# Homework Help: Father pushing child on swing problem

1. Apr 23, 2007

### rcw110131

1. The problem statement, all variables and given/known data

A father is about to push his child on the swing. He pulls the swing back by 1 radian, and start pushing the child with a constant force perpendicular to the swing's chain and with a magnitude equal to mg, where m is the mass of the child and the swing seat. The father stops pushing when the swing's chain is again vertical. In the approximation that sinα ≅ α (where α is an angle up to 1 radian), calculate the time the father is pushing.
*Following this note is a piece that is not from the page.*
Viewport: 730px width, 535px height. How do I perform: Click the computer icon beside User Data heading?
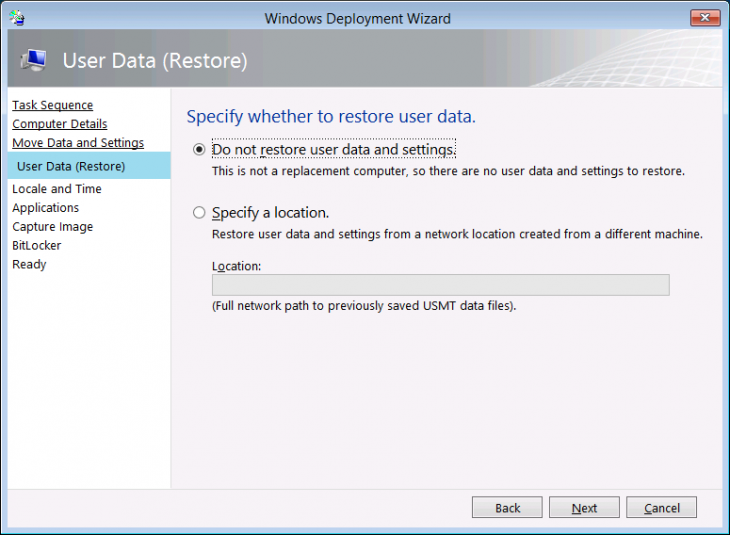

Neglect the weight of swing's chain and the retardation by the air drag.

2. Relevant equations

Umm, some second order differential equation that I have no clue how to derive?

3. The attempt at a solution

I really have no idea where to start with this one and I only have like 4 hours to get this done . Any help would be greatly appreciated.

2. Apr 23, 2007

### HallsofIvy

First, please do not use "special symbols". I do not have a Font that allows me to see what you have between $sin \alpha$ and $\alpha$. I am assuming that you are saying that $\alpha$ is small enough that $sin\alpha$ is approximately equal to $\alpha$ (which is NOT very accurate for $\alpha$ up to 1 radian- sin(1) is only about .84- so I may be wrong about that).

Okay, your basic equation is F= ma, force equals mass times acceleration. At any point, there is a force, -mg, straight down, but the swing chain offsets part of that- the force parallel to motion is $-mg sin\alpha$ so you have $m d^2s/dt^2= -mg sin\alpha$ or approximately $m d^2s/dt^2= -mg sin\alpha$ where s is measured along the arc of the swing. If $sin(\alpha)$ is approximately $\alpha$, then $m d^2s/dt^2= -mg\alpha$ approximately.
If the swing chain has length L, then $s= L\alpha$ so the equation is $d^2\alpha/dt^2= (-g/L) \alpha$ or $md^2\alpha /dt^2+ (mg/L) \alpha= 0$.

Now put in the father's push. He is pushing parallel to the arc of motion with magnitude mg so we have $md^2\alpha/dt^2+ (mg/L) \alpha= mg$. As always with gravity problems, the "m"s cancel and we have $d^2\alpha/dt^2+ (g/L) \alpha= g$. That's the equation you want to solve.

3. Apr 23, 2007

### rcw110131

You're a lifesaver, thank you so much for your help!

4. Apr 23, 2007

### rcw110131

Just when I thought I had this problem, turns out the 2.5 years of no differential equations has caught up to me. Can anyone help me on how to solve $d^2\alpha/dt^2+ (g/L) \alpha= g$? I've been searching online and through books for the past 2 hours and can't get it . Thanks.